Romanian deadlifts are for hammies, sl are for lower back. And normal deads are for?

“***Romanian deadlifts are for hammies, sl are for lower back. And normal deads are for?***”

Tiree- what are you talking about? Have you actually performed these exercises? I suggest you do some reading.


i wanted to ask if your strength levels have been increasing. If so, and your form is good, then it’s all good. Also what kind of training split do you have? Do you have separate deadlift and sqaut days, and how many days rest in between? When do you work in your upper back and lats? These all play a role in recovery. You need to keep your shoulder blades tight while deadlifting and hold the position at the top. that definitely will cause the upper back muscles to contract and give you nice size and shape. laters pk

Char is correct - if you feel it more in the lower back during SL’s; your form is off.

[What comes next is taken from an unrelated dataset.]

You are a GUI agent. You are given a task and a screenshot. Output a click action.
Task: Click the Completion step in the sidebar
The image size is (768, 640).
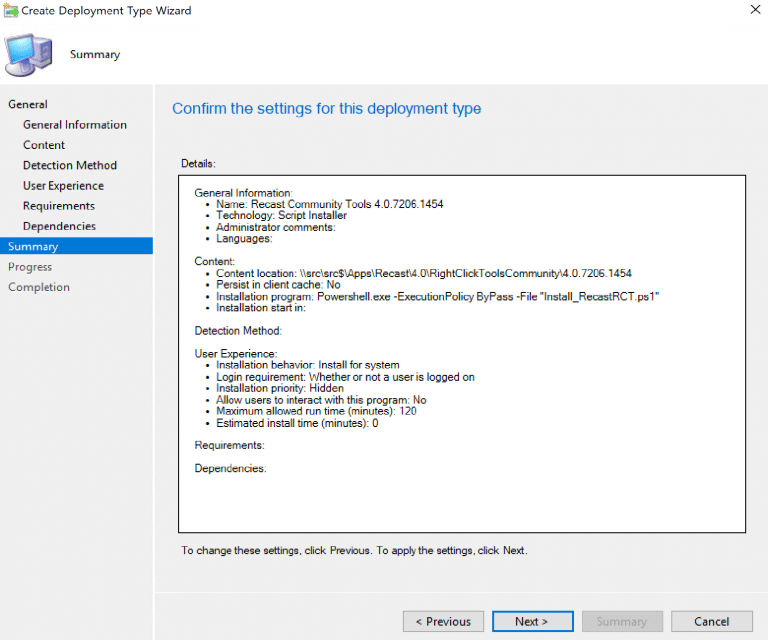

I stay with my original suggestion: good mornings, hypers (reverse and regular), ab work.

What Joel said is correct, too. But I also wonder if Kurt here is rounding his shoulders during the initial pull of the dead. If he’s not (and I’m suspecting he isn’t), then his form is off. By rounding the shoulders/upper back, there’ll be less stress on the shoulder area.

What this guy needs to do is read “The Dead Zone” by Dave Tate. Do a search for it in T-Mag.

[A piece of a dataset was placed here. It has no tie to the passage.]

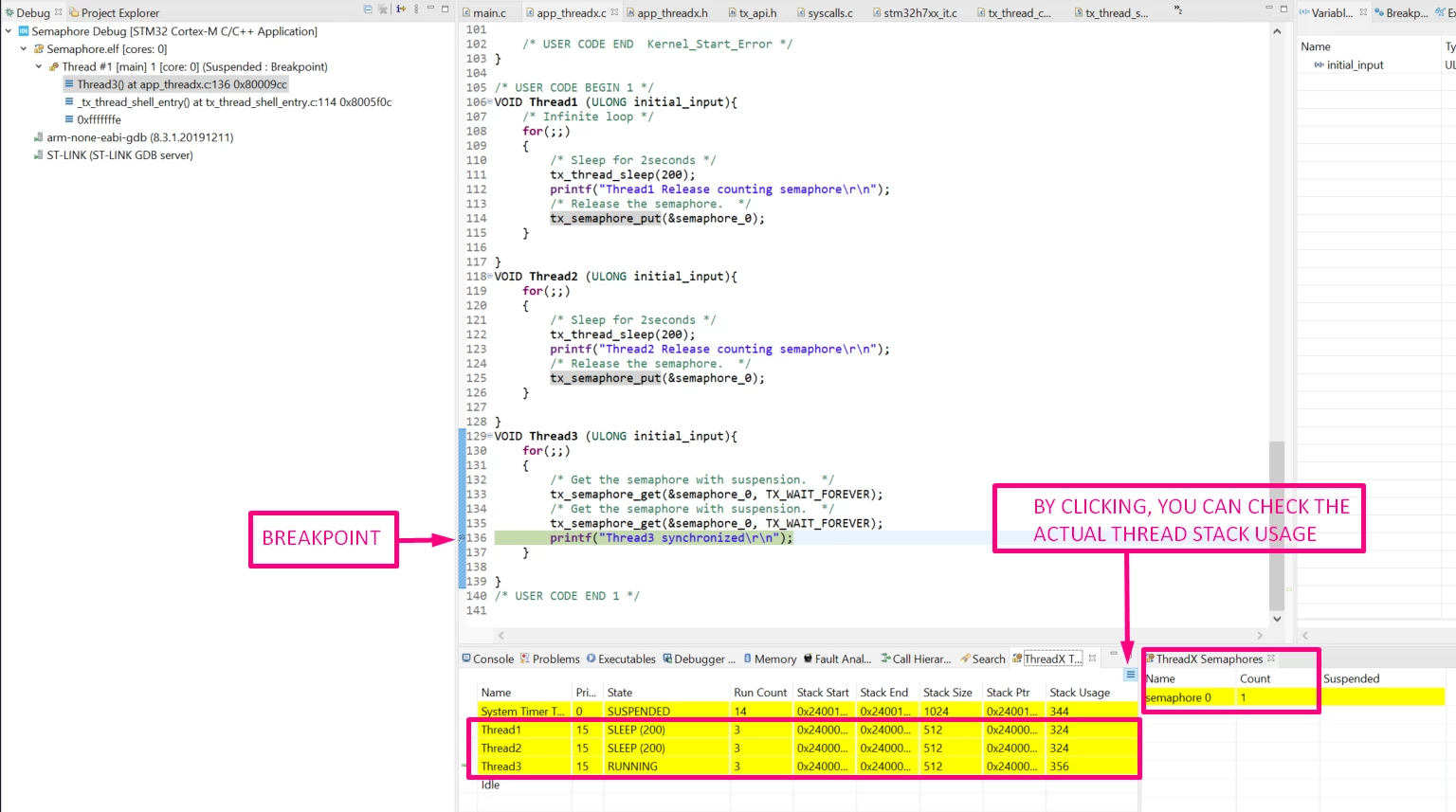The width and height of the screenshot is (1456, 812).
Task: Show hidden editor tabs list
Action: point(1178,9)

OK, here’s my feedback from my one hour session with a weight lifting coach.

Did a few warmup reps and he asked me what I focus on when I lift. I got in position and said “I focus on keeping my back straight”

To which he said you just straightened your back more than when you did those first 5 reps that you showed me.

Then he said you need to push your chest out more, and it finally clicked what people mean by saying retract your scapula - I didn’t understand that properly until I stuck my chest out and felt my shoulders come back. Doh!

Then he gave me a 3rd thing to work on once I had those sussed and that was to focus on pushing through the floor with my legs.

I noticed an immediate change to the stress, I felt it more in my upper back than I had before.

He also told me at the bottom to make sure I was properly set, had focused on setting my position and muscles before I lift.

Also this was the first time that my shins were bleeding! Their bar knurling must be rougher than my Olympic bar at home.

He also checked my rear and front squat form and they were good.

All in all a really useful session for me. So, back straight, chest out, push with your feet. It’s all about form.

I’m keen to try this now with 10 sets of 5 to see if I still have the back problem, in which case I guess it will be Joel’s pump, as I know I’ve got my form right now.

you should try doing the deadlift with a cocontration of the glutes and tVA. It seems that many of the hardcore lifters don’t want to give this technique a try, but as far as transfer to physical capability, glute activation, and absens of lower back pump it can’t be beat. I think the form that is pushed by Ian King is the one that I am refering to. I was a 600lbs deadlifter than with change in form I was a 400+deadlifter and now I am a 720lbs deadlifter. Oh! and lets’s not forget to hold the shoulders retracted as well as depressed. It does as Ian says, help to excelerate the reversal of the forward shoulder posture like nothing I know.